Data for locating words and elements:
+===+

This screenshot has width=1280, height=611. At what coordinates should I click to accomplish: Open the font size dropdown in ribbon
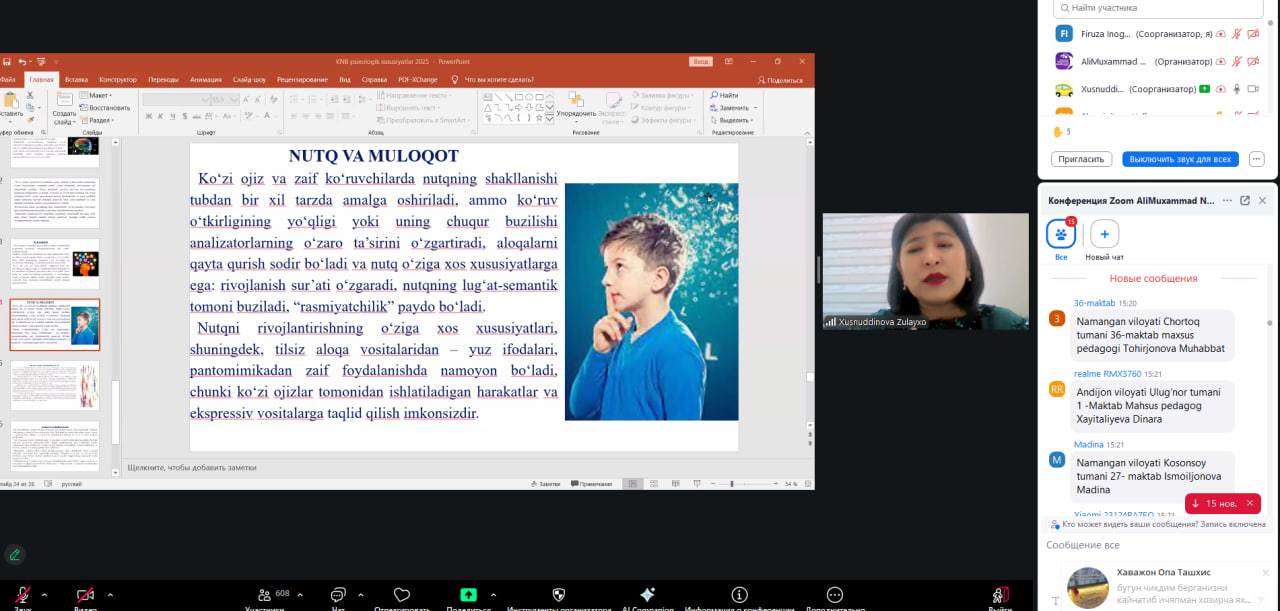tap(234, 100)
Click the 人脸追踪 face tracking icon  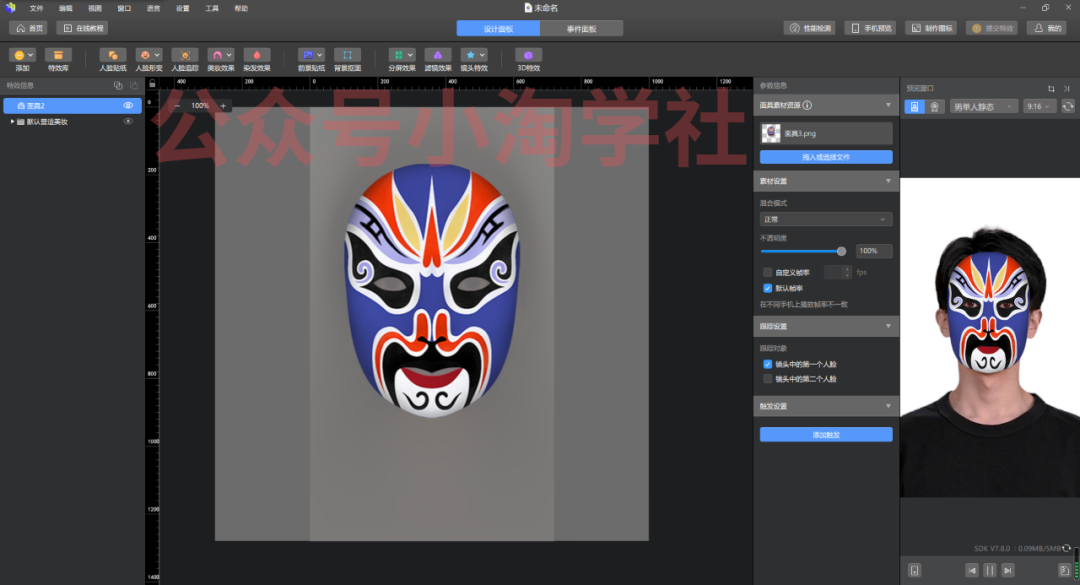pyautogui.click(x=184, y=55)
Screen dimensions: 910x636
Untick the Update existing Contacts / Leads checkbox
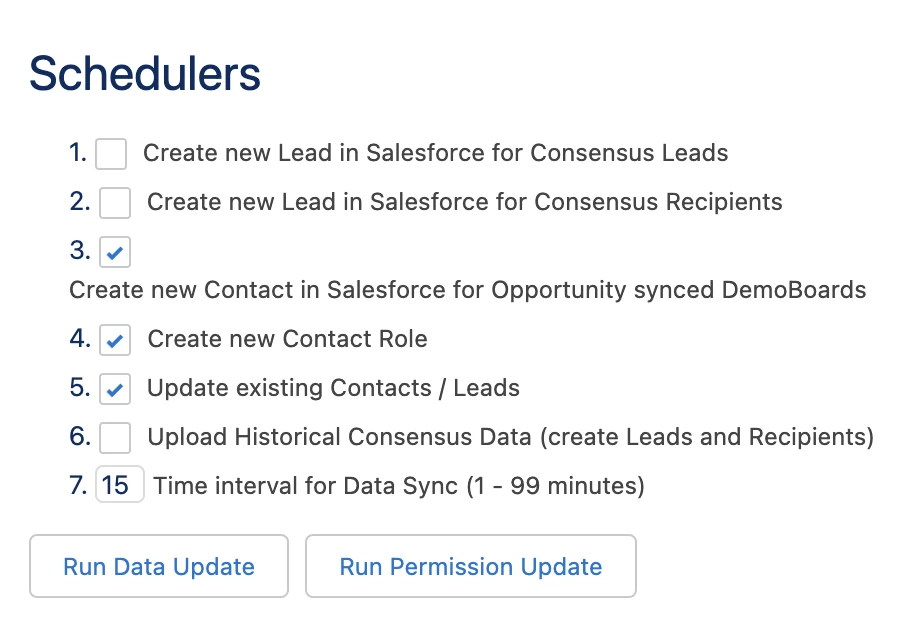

+===+

Given instruction: Give the stretch of the records from the line containing "Screen dimensions: 910x636" through the end as a numbered list, skipping blank lines and leaving out the pictures.

Written solution:
1. Screen dimensions: 910x636
2. Untick the Update existing Contacts / Leads checkbox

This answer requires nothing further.